= Theobald Mathew (legal humorist) =

British barrister and legal humorist

Theobald Mathew (5 December 1866 – 20 June 1939), known as Theo Mathew, was a British barrister and legal humorist.

== Life and legal career ==
Born in London, Mathew was the elder son of the Irish-born judge Sir James Charles Mathew and Elizabeth, née Biron, the daughter of a vicar. His great-uncle and namesake was the Irish temperance campaigner Father Theobald Mathew. His younger brother was the barrister and Labour MP Charles Mathew, while his sister Elizabeth was the wife of Irish Nationalist MP John Dillon. He was the uncle of Director of Public Prosecutions Sir Theobald Mathew and of Irish politician James Dillon.

Mathew was educated at The Oratory School and Trinity College, Oxford, where he obtained second-class honours in History in 1888. Like his father and brother, he was called to the bar at Lincoln's Inn in 1890, and practiced in the chambers of Joseph Walton, later a High Court judge. In 1896, Mathew became the editor of Commercial Cases, a series of law reports on the Commercial Court, which his father had helped to create, and in 1902, he published Practice of the Commercial Court.

Mathew had a large practice at the common law bar; after the First World War he frequently appeared in Canadian appeals to the Judicial Committee of the Privy Council. In his later years he became a libel specialist.

He was Recorder of Margate from 1913 to 1927 and Recorder of Maidstone from 1927 to 1936. Like his father, Mathew never took silk, but remained a junior at the common law bar until his seventies. He was elected a bencher of Lincoln's Inn in 1916. At the time of his death he has been scheduled to serve as treasurer of the Inn.

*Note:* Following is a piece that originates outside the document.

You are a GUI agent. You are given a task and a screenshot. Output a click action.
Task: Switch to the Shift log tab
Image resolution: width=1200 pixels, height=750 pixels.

Mathew was a popular pupil master: among his pupils at 4 Paper Buildings were the future prime minister Clement Attlee (whose father was a friend of Mathew), Sir Stafford Cripps, Quintin Hogg, and Peter Thorneycroft.

== As a legal humorist ==
Mathew's fame among his contemporaries chiefly rests on his reputation as one of the greatest wits of his day. From 1925, writing under the pseudonym "O", he began to contribute a weekly series of "Forensic Fables" to the Law Journal, which he illustrated himself. The Fables mocked many leading legal personalities of the day, under thin disguise. These were subsequently published in four volumes between 1926 and 1932. In 1937, he published For Lawyers and Others, which brought his work to a broader audience.

He was also famous for his spontaneous witticisms. On one occasion, Mathew, upon meeting a white friend in the library of an Inn of Court which had many African members, greeted him with "Dr. Livingstone, I presume", a remark which was said to have "acquired legendary status during his lifetime".

== Family ==
In 1898, he married Ruth, daughter of the Rev George Henry Rigby and niece of the judge Sir John Rigby; they had five sons and two daughters.